**SELECTED PASSAGE:**
-- Start --

There doesn’t seem to be a week that goes by in which there isn’t some cultural event or tragedy that exposes the deep divide in our country between liberals and conservatives. There are deep spiritual forces at work, so that isn’t a simplistic party-line endorsement of anybody. But in so far as the divide causes us to see one another as aliens from different planets with less and less in common, we can do worse things than try to provide interpretations of our values in hope of actual communication.
So what follows is me trying to sketch something of an interpretive key to liberalism. While I offer some criticism and interaction below, my primary aim is to try to understand and explain how the liberal worldview works. The dominant worldview in the West is liberalism, and if conservative Christians are to be faithful witnesses of Jesus in our culture, we need to understand this worldview. If we are to understand what is going on with school boards requiring boys be given access to girls’ locker rooms, the furious demand for “marriage equality” for sodomites, or even the bleeding heart appeals for the necessity of tax supported access to abortion for women’s rights, we need to understand the liberal worldview. Like any religion or worldview, it’s adherents are not monolithic. You cannot pin up a picture of Pope Francis or Billy Graham or a Westboro Baptist and insist that this represents all Christians everywhere. But admitting a spectrum and variation doesn’t obliterate our ability to generalize truthfully.

-- End --

**GIVEN EXERCISE:**
Rewrite the passage on liberalism from "There doesn’t seem" to "of actual communication.", changing "aliens" to "strangers". The lines after this passage play no part in any of this.

**DATASET EXTRACT:**
-- Start --

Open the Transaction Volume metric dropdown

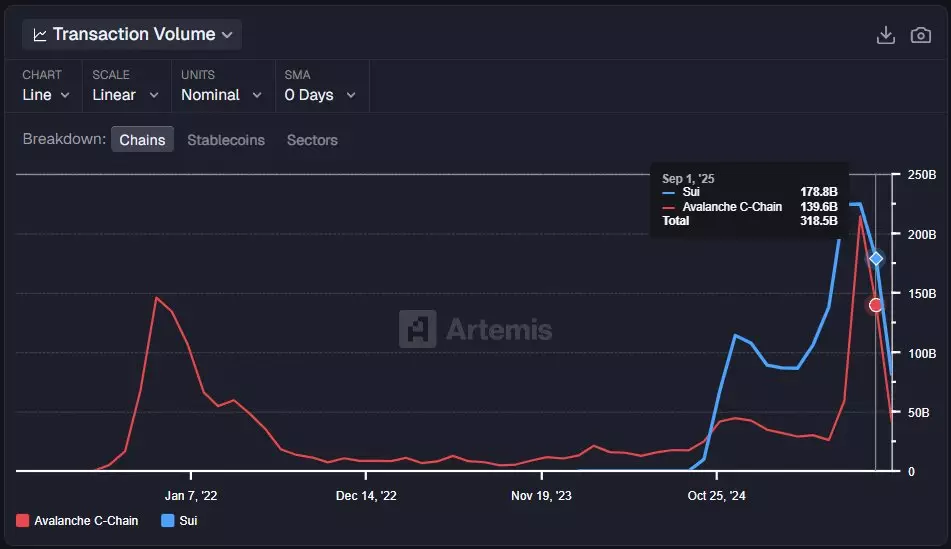[132, 35]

-- End --

**WRITTEN ANSWER:**
There doesn’t seem to be a week that goes by in which there isn’t some cultural event or tragedy that exposes the deep divide in our country between liberals and conservatives. There are deep spiritual forces at work, so that isn’t a simplistic party-line endorsement of anybody. But in so far as the divide causes us to see one another as strangers from different planets with less and less in common, we can do worse things than try to provide interpretations of our values in hope of actual communication.